Re: Parse Key=Val parameters with s///eg



On Mar 17, 1:27 pm, c...@xxxxxxxxx (Chap Harrison) wrote:
On Mar 17, 2011, at 1:49 PM, C.DeRykus wrote:



On Mar 16, 9:58 am, c...@xxxxxxxxx (Chap Harrison) wrote:

#!/usr/bin/perl

use warnings;
use strict;
use feature ":5.10";

#
# $line, unless empty, should contain one or more white-space-separated
# expressions of the form
#       FOO
# or    BAZ = BAR
#
# We need to parse them and set
# $param{FOO} = 1       # default if value is omitted
# $param{BAZ} = 'BAR'
#
# Valid input example:
#   MIN=2 MAX = 12  WEIGHTED TOTAL= 20
# $param{MIN} = '2'
# $param{MAX} = '12'
# $param{WEIGHTED} = 1
# $param{TOTAL} = '20'
#

my $line = 'min=2 max = 12 weighted total= 20';
$line = 'min=2 max, = 12 weighted total= 20';
say $line;
my %param;

if ( $line and
     ($line !~
           s/
                \G            # Begin where prev. left off
                (?:           # Either a parameter...
                    (?:            # Keyword clause:
                        (\w+)      # KEYWORD (captured $1)
                        (?:        # Value clause:
                            \s*    #
                            =      # equal sign
                            \s*    #
                            (\w+)  # VALUE (captured $2)
                        )?         # Value clause is optional
                    )
                    \s*            # eat up any trailing ws
                )             ### <-- moved
                |             # ... or ...
                    $         # End of line.
            /                 # use captured to set %param
                $param{uc $1} = ( $2 ? $2 : 1 ) if defined $1;
       /xeg
   ) ) {
    say "Syntax error: '$line'";
    while (my ($x, $y) = each %param) {say "$x='$y'";}
    exit;}

while (my ($x, $y) = each %param) {say "$x='$y'";}

I believe the problem is the "?   # Value clause is optional"
since, in the case of your badline with a ",", the regex will
consume 'max' and then ignore the , since ? means 0 or 1
instance.  Therefore the regex will still succeed and $2 will
be undefined.
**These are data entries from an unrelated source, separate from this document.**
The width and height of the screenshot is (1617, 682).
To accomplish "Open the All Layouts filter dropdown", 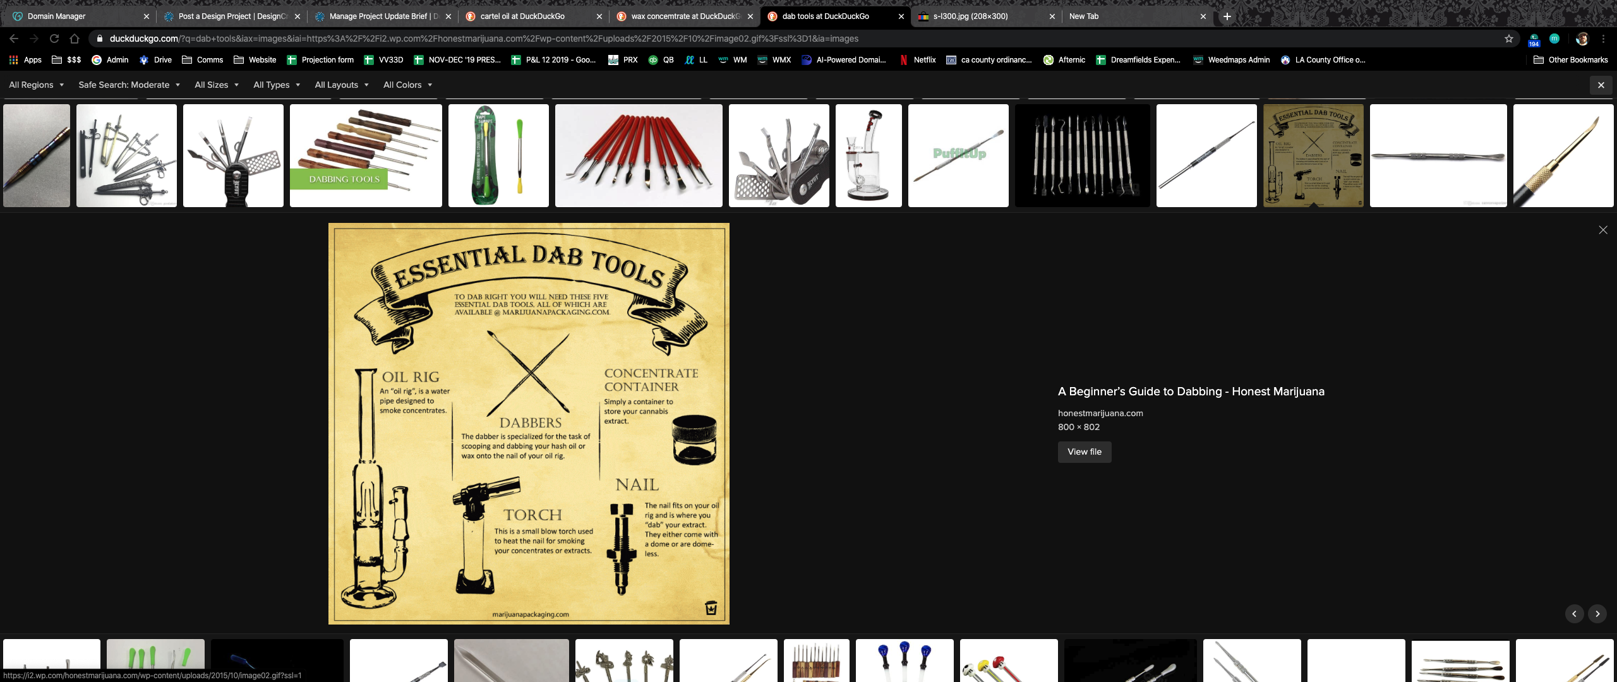I will tap(342, 85).
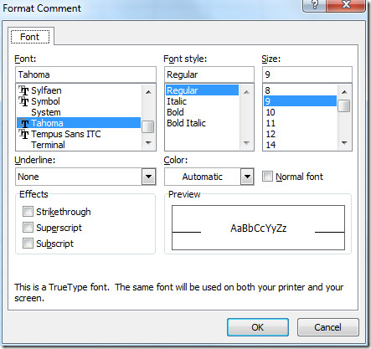This screenshot has width=371, height=349.
Task: Click into the Size text field
Action: point(307,74)
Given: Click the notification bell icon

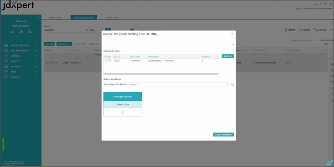Looking at the screenshot, I should 320,3.
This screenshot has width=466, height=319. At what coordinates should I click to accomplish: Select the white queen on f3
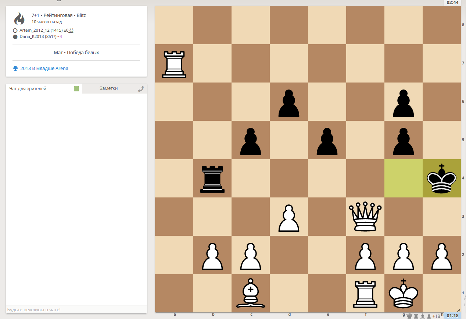(x=366, y=217)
So the VALUE gets set to 1.

I agree - encountering the ',' causes the regex to think it's encountered a keyword without a value.  But why doesn't the *next* iteration of the global substitution (which would begin at the ',') fail, causing the if-statement to succeed and print "Syntax error"?

Perhaps I don't fully understand how the /g option works....  I thought it would continue to "iterate" until either it reached the end of the string (in which case the s/// would be considered to have succeeded) or it could not match anything further (in which case it would be considered to have failed).

It does iterates through the string until match failure or
end of string. The regex returns the count of successful
matches but, due to the !~ , the count is negated and
returned. So, only if there had been no matches at all,
would the negated return have returned true and taken
the syntax error branch.

For instance, this fails to match immediately since 'a' doesn't
match \d and the negated return of false causes "true" to print:

perl -wle "my $x='abc123'; print 'true' if $x and $x !~ s/\G\d}//
g"

But, this matches once before failing and the negated return of
that count causes the statement qualifier to fail so nothing gets
printed:

perl -wle "my $x='1abc23'; print 'true' if $x and $x !~ s/\G\d//g"


See: perldoc perlop for details about the substitution
operator and the \G assertion.

--
Charles DeRykus

.